Print every line of the listing below that contains the string "menu". Case counts.

-- start of Provided records --

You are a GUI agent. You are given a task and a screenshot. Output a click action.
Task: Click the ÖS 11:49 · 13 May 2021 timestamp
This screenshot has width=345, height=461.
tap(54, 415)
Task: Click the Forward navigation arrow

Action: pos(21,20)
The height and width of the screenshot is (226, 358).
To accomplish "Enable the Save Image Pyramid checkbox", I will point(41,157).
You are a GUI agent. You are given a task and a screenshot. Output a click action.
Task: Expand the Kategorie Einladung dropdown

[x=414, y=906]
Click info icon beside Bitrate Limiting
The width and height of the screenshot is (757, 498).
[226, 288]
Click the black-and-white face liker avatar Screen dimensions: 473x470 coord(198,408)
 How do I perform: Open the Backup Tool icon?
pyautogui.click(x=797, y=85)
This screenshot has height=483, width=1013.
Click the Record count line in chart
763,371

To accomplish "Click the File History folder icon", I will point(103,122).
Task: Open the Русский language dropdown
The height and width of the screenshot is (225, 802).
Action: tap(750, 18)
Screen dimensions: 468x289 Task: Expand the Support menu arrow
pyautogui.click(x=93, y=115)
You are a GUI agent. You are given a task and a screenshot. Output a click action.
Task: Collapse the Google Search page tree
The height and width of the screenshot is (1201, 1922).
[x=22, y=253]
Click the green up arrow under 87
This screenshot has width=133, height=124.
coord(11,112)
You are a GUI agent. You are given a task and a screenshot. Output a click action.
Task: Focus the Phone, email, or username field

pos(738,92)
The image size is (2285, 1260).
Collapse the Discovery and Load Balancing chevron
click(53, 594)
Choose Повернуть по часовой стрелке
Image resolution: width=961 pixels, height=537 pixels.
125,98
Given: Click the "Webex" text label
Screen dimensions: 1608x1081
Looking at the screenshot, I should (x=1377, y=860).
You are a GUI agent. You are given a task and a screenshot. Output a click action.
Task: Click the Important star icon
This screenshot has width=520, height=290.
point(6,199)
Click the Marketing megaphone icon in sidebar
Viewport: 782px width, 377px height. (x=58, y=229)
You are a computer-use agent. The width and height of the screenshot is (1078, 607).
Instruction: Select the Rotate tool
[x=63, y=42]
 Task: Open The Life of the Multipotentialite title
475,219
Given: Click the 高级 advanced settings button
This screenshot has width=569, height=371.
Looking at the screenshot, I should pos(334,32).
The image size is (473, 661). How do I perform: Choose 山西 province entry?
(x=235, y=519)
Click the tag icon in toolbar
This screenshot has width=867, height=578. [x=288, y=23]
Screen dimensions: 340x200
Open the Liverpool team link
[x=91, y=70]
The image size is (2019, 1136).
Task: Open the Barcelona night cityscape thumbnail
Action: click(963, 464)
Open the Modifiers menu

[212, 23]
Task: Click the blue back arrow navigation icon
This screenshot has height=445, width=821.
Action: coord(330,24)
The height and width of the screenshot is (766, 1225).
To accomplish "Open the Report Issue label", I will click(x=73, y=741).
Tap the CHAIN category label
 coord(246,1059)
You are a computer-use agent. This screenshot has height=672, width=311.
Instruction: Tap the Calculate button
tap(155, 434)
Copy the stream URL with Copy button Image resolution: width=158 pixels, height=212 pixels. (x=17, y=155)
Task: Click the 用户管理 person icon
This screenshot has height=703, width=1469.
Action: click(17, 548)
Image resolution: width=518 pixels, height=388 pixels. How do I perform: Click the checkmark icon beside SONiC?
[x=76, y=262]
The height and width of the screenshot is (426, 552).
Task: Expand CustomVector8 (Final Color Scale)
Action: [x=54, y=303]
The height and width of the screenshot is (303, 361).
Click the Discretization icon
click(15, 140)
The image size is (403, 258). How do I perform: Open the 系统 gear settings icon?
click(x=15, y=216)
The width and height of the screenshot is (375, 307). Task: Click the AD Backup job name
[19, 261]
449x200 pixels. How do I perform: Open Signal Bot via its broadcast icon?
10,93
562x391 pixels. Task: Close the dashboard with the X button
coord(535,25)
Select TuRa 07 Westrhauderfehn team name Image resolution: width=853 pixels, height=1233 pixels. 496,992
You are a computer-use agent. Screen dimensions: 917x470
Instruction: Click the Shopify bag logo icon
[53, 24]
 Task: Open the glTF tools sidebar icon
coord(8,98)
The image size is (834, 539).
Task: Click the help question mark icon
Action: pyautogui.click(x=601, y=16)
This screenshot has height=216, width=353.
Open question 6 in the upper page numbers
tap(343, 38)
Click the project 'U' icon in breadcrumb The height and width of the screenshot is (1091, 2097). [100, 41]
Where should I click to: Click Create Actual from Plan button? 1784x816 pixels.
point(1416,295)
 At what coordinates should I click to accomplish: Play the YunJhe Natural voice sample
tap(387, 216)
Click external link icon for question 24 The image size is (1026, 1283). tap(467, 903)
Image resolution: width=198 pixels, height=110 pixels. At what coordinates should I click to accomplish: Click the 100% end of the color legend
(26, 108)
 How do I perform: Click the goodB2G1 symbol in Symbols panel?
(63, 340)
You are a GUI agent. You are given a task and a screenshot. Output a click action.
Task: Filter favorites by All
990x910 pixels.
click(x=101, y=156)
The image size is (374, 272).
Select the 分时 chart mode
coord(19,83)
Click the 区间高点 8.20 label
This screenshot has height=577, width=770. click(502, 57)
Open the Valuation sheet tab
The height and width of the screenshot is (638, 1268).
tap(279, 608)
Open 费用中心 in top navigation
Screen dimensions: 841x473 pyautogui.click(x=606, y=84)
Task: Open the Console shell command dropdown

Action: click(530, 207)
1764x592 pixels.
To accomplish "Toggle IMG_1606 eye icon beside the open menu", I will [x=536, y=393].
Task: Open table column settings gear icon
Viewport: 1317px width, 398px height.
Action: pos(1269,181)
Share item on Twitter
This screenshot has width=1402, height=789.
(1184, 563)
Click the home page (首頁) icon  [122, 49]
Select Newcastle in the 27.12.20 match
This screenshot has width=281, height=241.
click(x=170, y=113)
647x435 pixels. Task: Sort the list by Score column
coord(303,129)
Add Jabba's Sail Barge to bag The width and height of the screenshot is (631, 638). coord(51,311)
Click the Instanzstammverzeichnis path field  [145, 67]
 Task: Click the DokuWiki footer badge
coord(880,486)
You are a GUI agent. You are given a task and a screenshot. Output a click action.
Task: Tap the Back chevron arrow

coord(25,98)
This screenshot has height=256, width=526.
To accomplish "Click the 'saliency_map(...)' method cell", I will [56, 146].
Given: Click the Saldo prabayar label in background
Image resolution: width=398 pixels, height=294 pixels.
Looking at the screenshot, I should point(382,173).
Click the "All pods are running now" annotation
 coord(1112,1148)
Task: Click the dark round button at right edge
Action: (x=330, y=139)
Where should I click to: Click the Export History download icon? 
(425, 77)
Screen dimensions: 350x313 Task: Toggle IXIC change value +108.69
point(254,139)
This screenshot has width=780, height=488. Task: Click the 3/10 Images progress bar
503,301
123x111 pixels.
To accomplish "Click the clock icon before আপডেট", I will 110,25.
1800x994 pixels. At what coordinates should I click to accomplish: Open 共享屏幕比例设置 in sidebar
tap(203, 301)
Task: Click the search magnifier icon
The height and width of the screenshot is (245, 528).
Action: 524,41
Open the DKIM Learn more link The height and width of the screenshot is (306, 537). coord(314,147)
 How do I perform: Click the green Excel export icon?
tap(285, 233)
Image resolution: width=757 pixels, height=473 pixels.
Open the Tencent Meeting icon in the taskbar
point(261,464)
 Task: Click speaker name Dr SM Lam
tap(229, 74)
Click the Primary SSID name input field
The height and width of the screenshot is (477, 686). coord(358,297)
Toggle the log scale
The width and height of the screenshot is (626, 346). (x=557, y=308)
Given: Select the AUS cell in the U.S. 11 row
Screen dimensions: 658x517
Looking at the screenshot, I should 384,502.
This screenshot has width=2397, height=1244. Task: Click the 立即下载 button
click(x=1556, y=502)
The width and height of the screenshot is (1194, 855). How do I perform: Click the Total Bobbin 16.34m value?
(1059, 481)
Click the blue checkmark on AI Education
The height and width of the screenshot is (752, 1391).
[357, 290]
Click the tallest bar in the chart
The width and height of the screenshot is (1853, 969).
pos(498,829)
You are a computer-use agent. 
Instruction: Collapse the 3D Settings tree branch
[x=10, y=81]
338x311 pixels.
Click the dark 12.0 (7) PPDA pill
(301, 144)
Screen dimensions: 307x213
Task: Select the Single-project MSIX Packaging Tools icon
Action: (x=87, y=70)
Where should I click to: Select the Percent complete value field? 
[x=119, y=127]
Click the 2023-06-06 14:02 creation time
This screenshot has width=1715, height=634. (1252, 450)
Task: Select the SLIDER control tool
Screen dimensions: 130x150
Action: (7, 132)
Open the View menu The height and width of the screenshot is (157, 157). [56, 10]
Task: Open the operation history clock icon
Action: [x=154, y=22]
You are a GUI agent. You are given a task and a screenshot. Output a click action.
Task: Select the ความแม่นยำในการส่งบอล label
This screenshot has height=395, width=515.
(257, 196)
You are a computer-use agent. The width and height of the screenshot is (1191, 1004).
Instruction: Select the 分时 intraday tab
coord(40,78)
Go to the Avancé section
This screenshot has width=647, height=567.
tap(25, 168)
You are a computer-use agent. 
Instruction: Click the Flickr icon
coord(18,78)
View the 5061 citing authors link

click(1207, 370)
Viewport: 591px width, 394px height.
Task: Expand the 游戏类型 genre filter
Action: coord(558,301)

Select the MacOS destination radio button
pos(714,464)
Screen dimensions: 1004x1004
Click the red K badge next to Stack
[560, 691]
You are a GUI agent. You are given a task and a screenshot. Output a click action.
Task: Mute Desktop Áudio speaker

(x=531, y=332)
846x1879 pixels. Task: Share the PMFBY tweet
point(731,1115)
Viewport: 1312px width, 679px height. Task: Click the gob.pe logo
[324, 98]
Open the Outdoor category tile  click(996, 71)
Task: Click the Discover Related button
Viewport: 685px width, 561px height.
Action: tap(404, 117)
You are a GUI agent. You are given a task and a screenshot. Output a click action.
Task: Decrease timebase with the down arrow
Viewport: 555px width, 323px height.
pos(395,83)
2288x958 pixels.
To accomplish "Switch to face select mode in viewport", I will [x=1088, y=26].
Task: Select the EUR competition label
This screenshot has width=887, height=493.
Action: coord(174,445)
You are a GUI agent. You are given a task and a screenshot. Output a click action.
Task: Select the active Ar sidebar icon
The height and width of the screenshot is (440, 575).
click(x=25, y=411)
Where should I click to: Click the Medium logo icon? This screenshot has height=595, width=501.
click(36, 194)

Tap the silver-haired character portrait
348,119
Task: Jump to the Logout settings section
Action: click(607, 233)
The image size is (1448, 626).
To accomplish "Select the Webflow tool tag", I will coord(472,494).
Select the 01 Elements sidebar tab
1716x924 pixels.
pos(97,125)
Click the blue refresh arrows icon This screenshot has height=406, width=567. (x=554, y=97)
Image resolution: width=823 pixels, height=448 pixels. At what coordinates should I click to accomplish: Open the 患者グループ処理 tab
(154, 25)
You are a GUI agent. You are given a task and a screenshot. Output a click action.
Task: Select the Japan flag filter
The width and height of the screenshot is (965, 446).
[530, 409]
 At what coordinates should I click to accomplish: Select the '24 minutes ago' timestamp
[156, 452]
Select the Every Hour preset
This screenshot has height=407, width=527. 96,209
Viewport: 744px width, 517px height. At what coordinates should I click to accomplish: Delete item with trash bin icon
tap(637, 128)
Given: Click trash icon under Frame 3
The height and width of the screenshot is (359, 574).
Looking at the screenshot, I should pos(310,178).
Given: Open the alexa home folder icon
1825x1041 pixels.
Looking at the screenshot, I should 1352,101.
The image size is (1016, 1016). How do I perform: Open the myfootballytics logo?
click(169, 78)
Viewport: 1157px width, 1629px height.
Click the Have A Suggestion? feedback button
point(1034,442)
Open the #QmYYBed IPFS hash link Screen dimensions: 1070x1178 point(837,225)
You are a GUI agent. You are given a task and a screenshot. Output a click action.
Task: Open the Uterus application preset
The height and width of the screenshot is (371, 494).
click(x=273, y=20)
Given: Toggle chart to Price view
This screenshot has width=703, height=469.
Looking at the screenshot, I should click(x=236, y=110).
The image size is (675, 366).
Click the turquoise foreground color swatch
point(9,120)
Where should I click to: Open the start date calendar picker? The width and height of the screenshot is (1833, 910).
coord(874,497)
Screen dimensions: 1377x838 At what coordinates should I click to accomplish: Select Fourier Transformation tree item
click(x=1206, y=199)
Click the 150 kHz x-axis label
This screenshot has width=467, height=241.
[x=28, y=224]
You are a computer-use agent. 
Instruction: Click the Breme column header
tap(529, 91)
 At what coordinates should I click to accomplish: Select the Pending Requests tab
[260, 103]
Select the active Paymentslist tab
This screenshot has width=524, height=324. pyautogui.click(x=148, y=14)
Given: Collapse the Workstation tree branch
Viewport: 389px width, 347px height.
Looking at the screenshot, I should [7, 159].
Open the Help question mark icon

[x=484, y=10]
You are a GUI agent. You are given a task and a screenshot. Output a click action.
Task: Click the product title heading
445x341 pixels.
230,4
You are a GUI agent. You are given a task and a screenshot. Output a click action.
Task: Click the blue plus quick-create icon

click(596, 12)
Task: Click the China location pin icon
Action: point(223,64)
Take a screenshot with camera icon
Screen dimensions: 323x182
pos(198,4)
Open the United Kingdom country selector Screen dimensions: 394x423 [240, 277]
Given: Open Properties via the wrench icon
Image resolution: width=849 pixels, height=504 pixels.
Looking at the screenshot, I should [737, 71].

-- end of Provided records --

> **Output**:
Screen dimensions: 468x289 Task: Expand the Support menu arrow
Open the Modifiers menu
To accomplish "Toggle IMG_1606 eye icon beside the open menu", I will [x=536, y=393].
Open the View menu The height and width of the screenshot is (157, 157). [56, 10]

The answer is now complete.